◆ Task to carry out ◆
After locating the line that contains "Switch to the 服务 tab", transcribe exactly that line and each one after it until the data ends, skipping pictures.

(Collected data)
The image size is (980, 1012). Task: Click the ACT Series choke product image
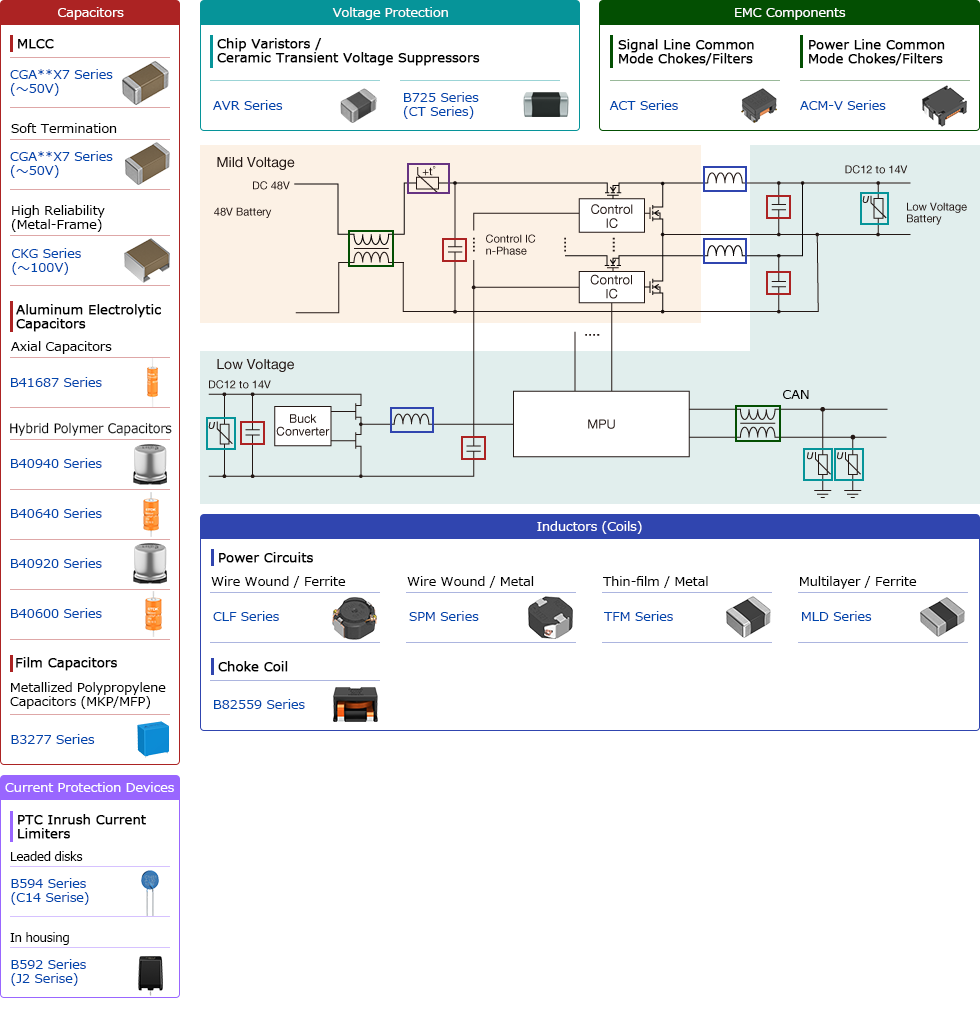[758, 105]
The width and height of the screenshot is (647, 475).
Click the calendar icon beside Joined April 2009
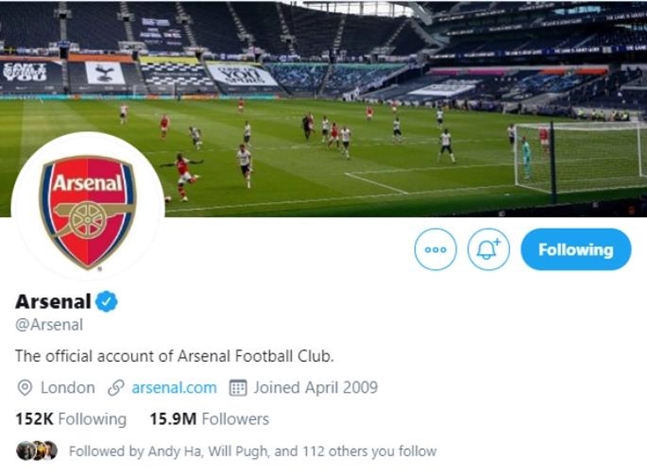[x=238, y=387]
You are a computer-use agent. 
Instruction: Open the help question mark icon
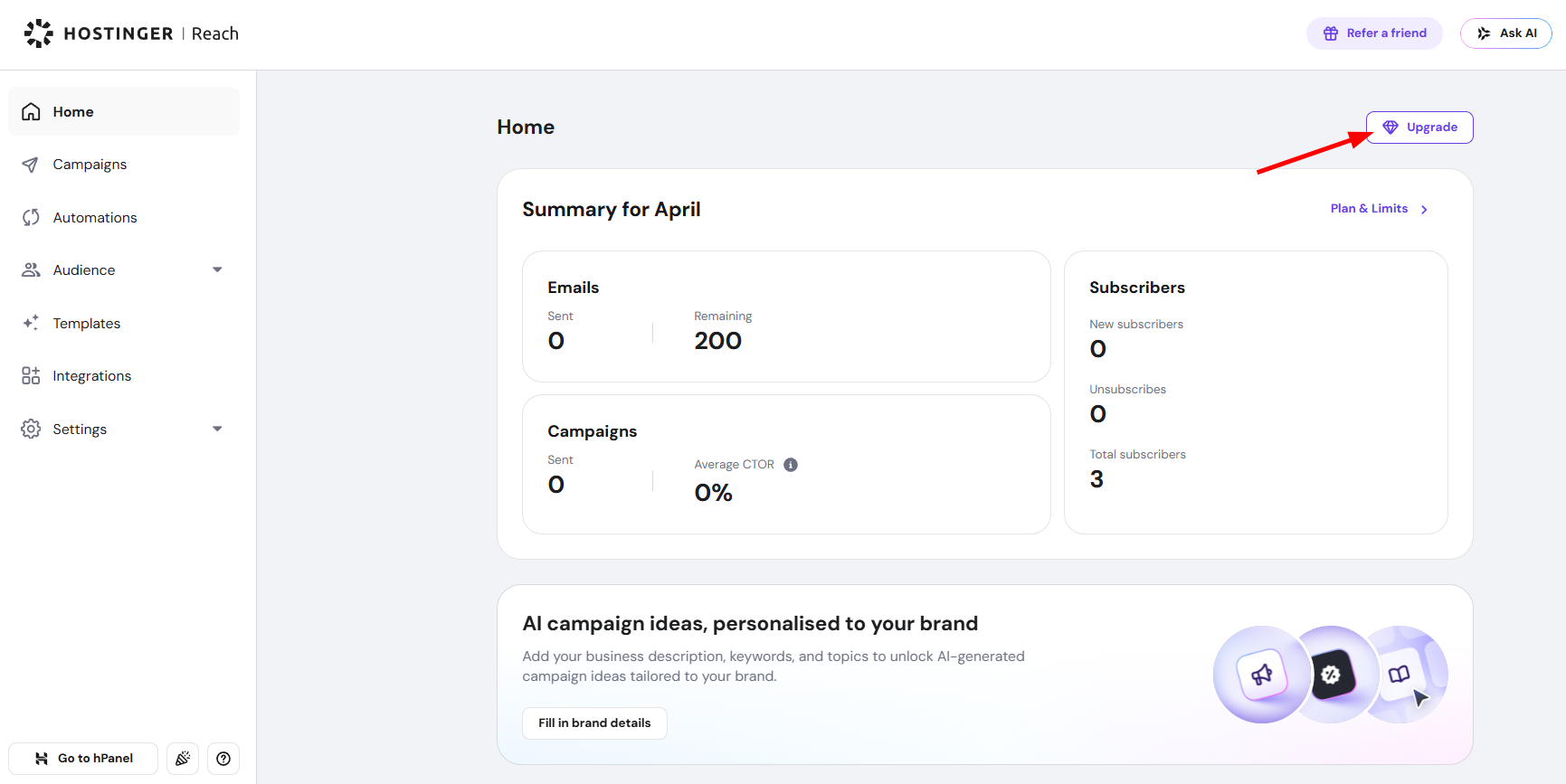pos(223,759)
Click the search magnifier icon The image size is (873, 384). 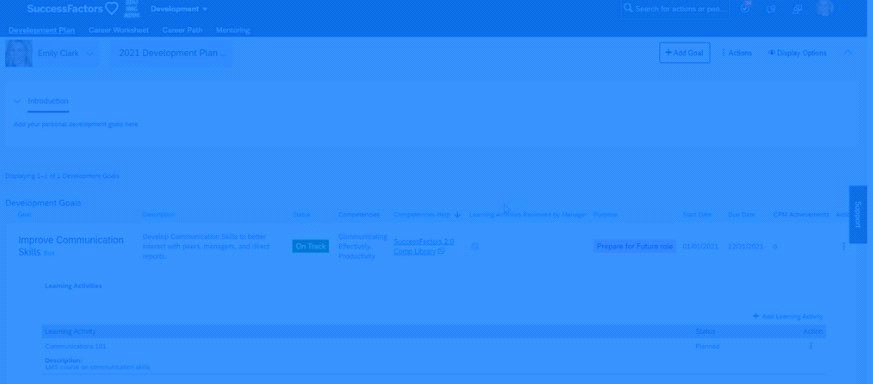coord(628,8)
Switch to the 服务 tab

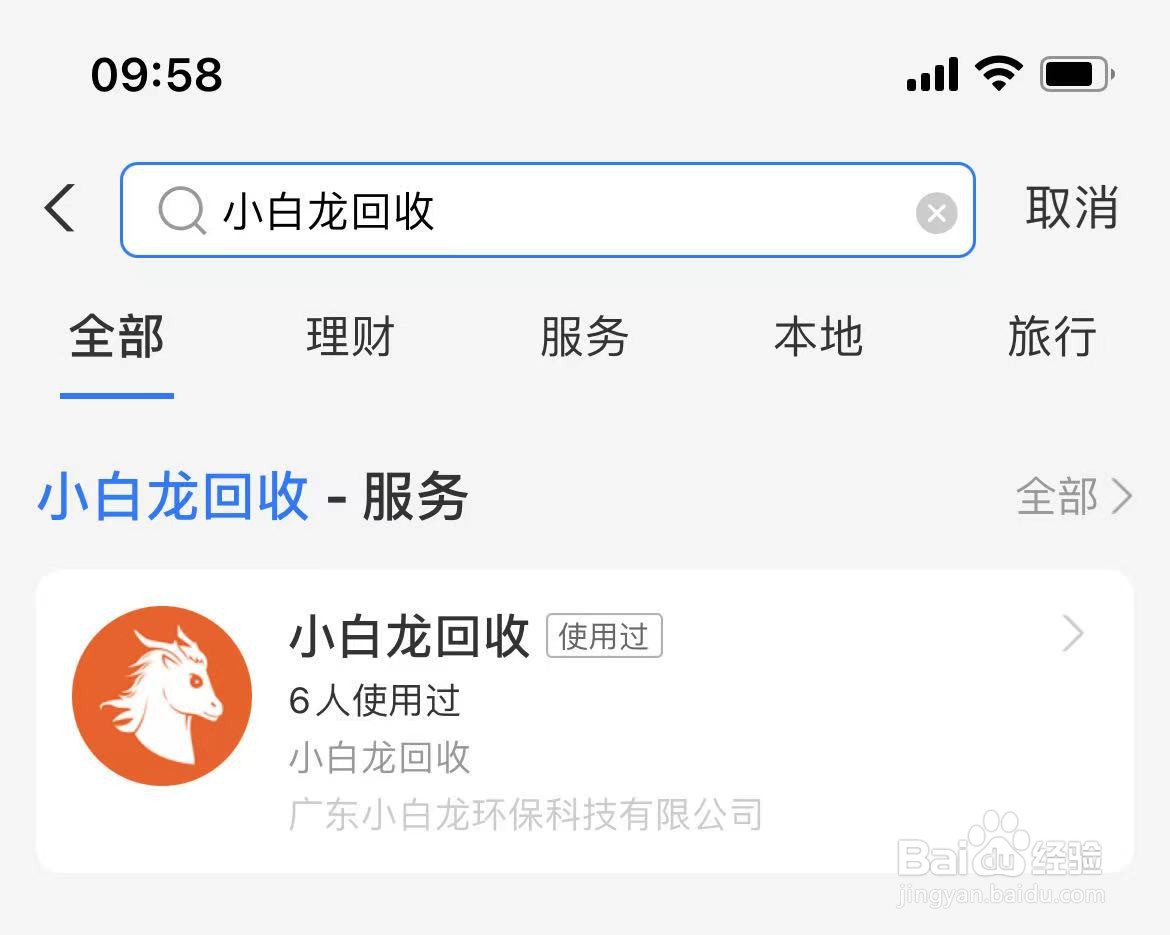[584, 337]
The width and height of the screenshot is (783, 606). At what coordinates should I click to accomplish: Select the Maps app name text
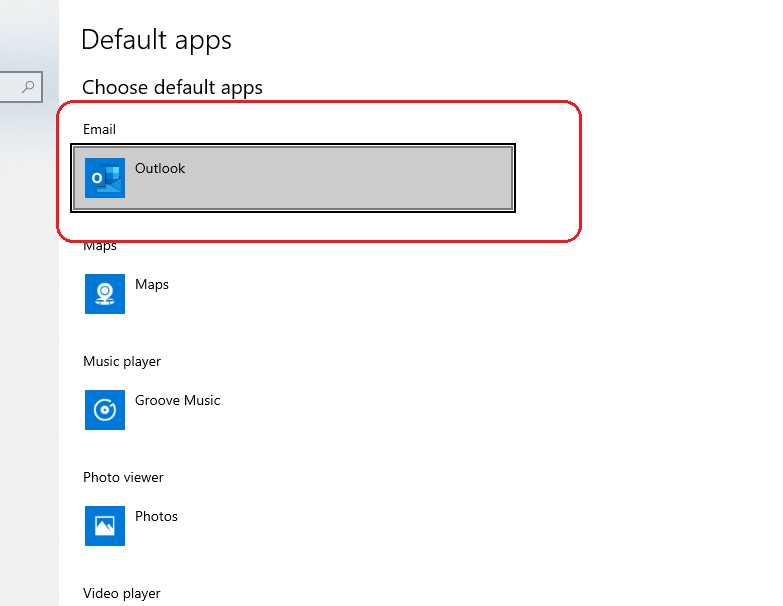pos(152,284)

◆ Your response ◆
Switch to the 服务 tab

[584, 337]
The width and height of the screenshot is (783, 606). At what coordinates should I click to accomplish: Select the Maps app name text
pos(152,284)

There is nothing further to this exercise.